On Disk Substring index

I have a file (fasta file to be specific) that I would like to index, so that I can quickly locate any substring within the file and then find the location within the original fasta file.
This would be easy to do in many cases, using a Trie or substring array, unfortunately the strings I need to index are 800+ MBs which means that doing them in memory in unacceptable, so I'm looking for a reasonable way to create this index on disk, with minimal memory usage.
(edit for clarification)
I am only interested in the headers of proteins, so for the largest database I'm interested in, this is about 800 MBs of text.
I would like to be able to find an exact substring within O(N) time based on the input string. This must be useable on 32 bit machines as it will be shipped to random people, who are not expected to have 64 bit machines.
I want to be able to index against any word break within a line, to the end of the line (though lines can be several MBs long).
Hopefully this clarifies what is needed and why the current solutions given are not illuminating.

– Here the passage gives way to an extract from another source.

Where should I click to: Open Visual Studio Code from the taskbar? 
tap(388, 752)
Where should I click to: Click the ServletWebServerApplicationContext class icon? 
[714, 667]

I should also add that this needs to be done from within java, and must be done on client computers on various operating systems, so I can't use any OS Specific solution, and it must be a programatic solution.
In some languages programmers have access to "direct byte arrays" or "memory maps", which are provided by the OS. In java we have java.nio.MappedByteBuffer. This allows one to work with the data as if it were a byte array in memory, when in fact it is on the disk. The size of the file one can work with is only limited by the OS's virtual memory capabilities, and is typically ~<4GB for 32-bit computers. 64-bit? In theory 16 exabytes (17.2 billion GBs), but I think modern CPUs are limited to a 40-bit (1TB) or 48-bit (128TB) address space.
This would let you easily work with the one big file.
The FASTA file format is very sparse. The first thing I would do is generate a compact binary format, and index that - it should be maybe 20-30% the size of your current file, and the process for coding/decoding the data should be fast enough (even with 4GB) that it won't be an issue.
At that point, your file should fit within memory, even on a 32 bit machine. Let the OS page it, or make a ramdisk if you want to be certain it's all in memory.
Keep in mind that memory is only around $30 a GB (and getting cheaper) so if you have a 64 bit OS then you can even deal with the complete file in memory without encoding it into a more compact format.
Good luck!
I talked to a few co-workers and they just use VIM/Grep to search when they need to. Most of the time I wouldn't expect someone to search for a substring like this though.
But I don't see why MS Desktop search or spotlight or google's equivalent can't help you here.
My recommendation is splitting the file up --by gene or species, hopefully the input sequences aren't interleaved.
I don't imagine that the original poster still has this problem, but anyone needing FASTA file indexing and subsequence extraction should check out fastahack:
It uses an index file to count newlines and sequence start offsets. Once the index is generated you can rapidly extract subsequences; the extraction is driven by fseek64.
It will work very, very well in the case that your sequences are as long as the poster's. However, if you have many thousands or millions of sequences in your FASTA file (as is the case with the outputs from short-read sequencing or some de novo assemblies) you will want to use another solution, such as a disk-backed key-value store.